Global cyber insurance rates have risen 32% in the year to June 2021 and seen the largest increase of all insurance lines, according to a new report on cyber risk and insurance by broker Howden. But even paying a higher price will not guarantee cover, Howden says, with cyber insurers seeking assurances on cyber resilience and risk management before deploying capacity.
“Claims are up, capacity is down and underwriting profitability is, at best, under pressure.
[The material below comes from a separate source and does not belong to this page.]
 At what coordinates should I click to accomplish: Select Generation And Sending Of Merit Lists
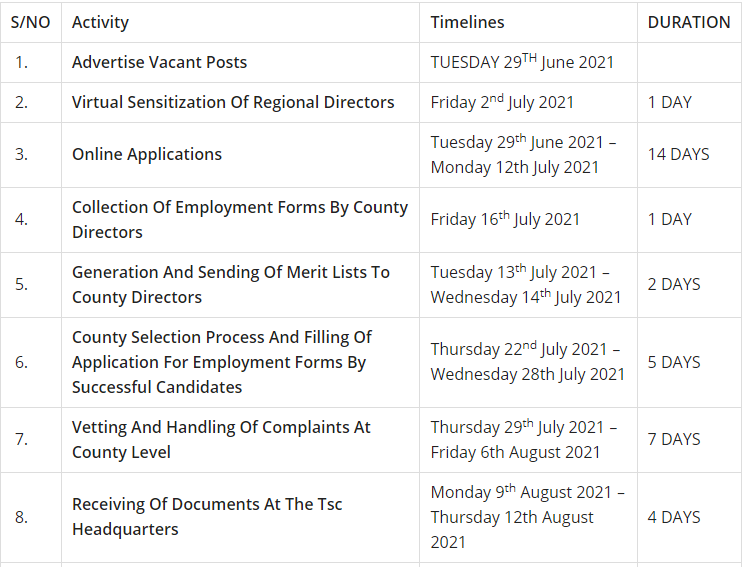point(231,284)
The impact on insurance buyers is stark,” commented Shay Simkin, global head of cyber at the broker.
The report says “spiralling” loss costs and the spread of ransomware as a “digital pandemic” have combined to drive higher rate.
Global ransomware attacks ratcheted up by 170% last year, according to Howden, which also found the average ransom paid by US companies rose 400% in the first quarter of 2021. Howden says ransomware is the dominant cyber threat facing today’s businesses and is driving an increase in cyber insurance rates.
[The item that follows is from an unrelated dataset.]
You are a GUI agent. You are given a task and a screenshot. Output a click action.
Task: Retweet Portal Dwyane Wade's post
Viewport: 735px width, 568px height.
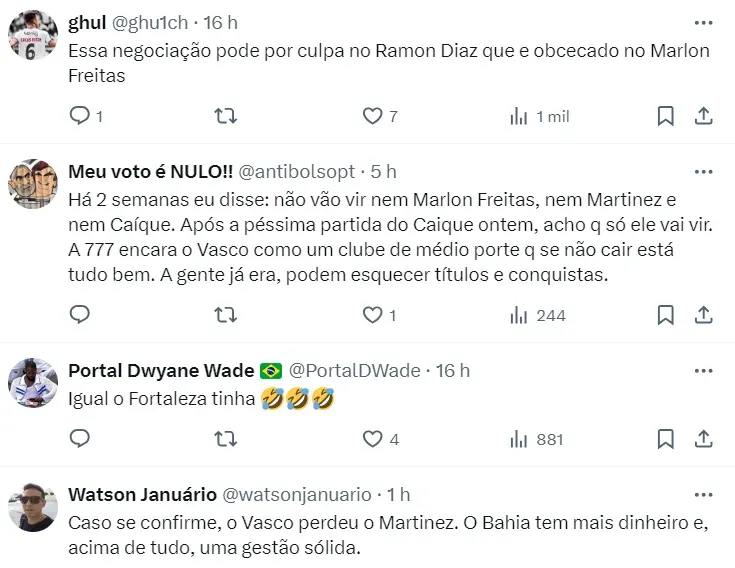[x=227, y=439]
The average cost of ransomware remediation worldwide increased to $1.85m in Q1 2021 from $700,000 last year, with the costs running even higher in the US at more than $2m, Howden says.
Double-extortion tactics popular with today’s cyberattackers are behind the “soaring” increase in the number and severity of attacks, Howden notes. At the same time, Mr Simkin said Covid-19 and the impact on technology adoption “has added a big dose of complexity into an already complicated risk landscape”.
“Whilst companies are investing heavily in data and cloud security to accommodate the permanent changes brought about by lockdown, such as remote working and accelerated digitalisation, bad actors are often one step ahead and will continue to target weaknesses in order to cause disruption, steal data and make money,” Howden states.
It adds that “superior mitigation and response measures” can help minimise reputational risks from cyberattacks and protect shareholder value.
Mr Simkin said buyers need tailored analytical solutions alongside expert intermediation to help secure cyber loss protection. “Unprepared companies typically suffer disproportionate impacts that can lead to regulatory activity or litigation,” Howden adds.
“Preparedness is a crucial component of companies’ cyber resilience. It involves building and testing a robust plan for the eventuality of an attack, requiring close collaboration across organisations, including board-level stakeholders and key IT and security leaders,” it says.